Transcribe, exactly and without pictures, the lines below from the line with "Where should I" to the line with "Given: Click the zoom slider handle", both ends included, and no others.
** Opening MATERIAL FOR THIS EXERCISE block **
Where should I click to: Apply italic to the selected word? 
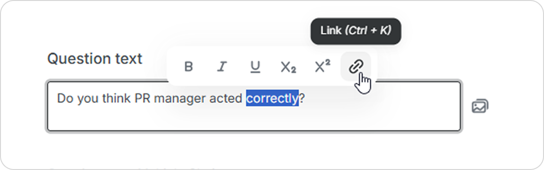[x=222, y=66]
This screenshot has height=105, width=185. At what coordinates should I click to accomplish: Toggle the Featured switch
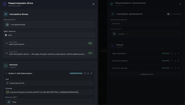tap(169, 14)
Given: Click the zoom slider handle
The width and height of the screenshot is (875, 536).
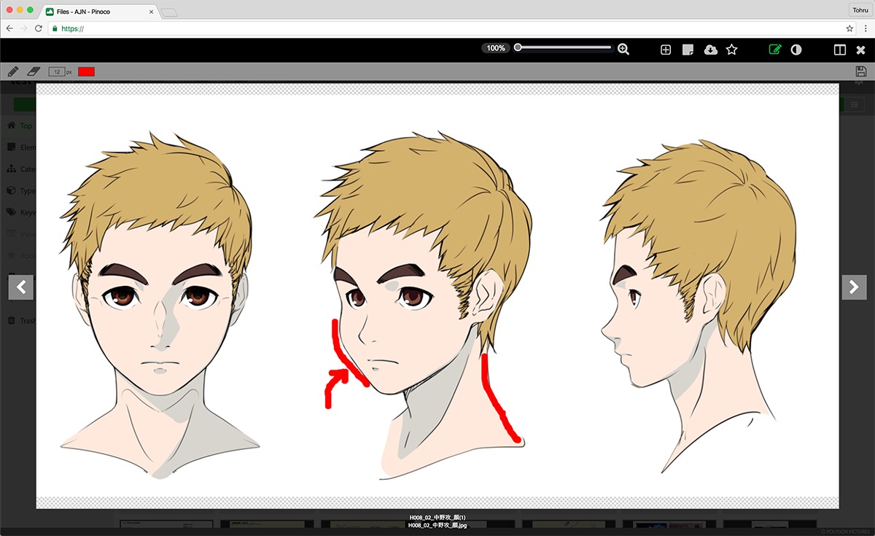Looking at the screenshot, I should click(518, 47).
** Closing MATERIAL FOR THIS EXERCISE block **
** Opening MATERIAL FOR THIS EXERCISE block **
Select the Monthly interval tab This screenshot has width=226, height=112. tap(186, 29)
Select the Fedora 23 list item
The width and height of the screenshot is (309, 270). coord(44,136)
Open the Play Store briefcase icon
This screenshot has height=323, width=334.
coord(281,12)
** Closing MATERIAL FOR THIS EXERCISE block **
▶ SOLVED PROBLEM:
Where should I click to: Apply italic to the selected word? 
[x=222, y=66]
This screenshot has height=105, width=185. At what coordinates should I click to accomplish: Toggle the Featured switch
tap(169, 14)
Given: Click the zoom slider handle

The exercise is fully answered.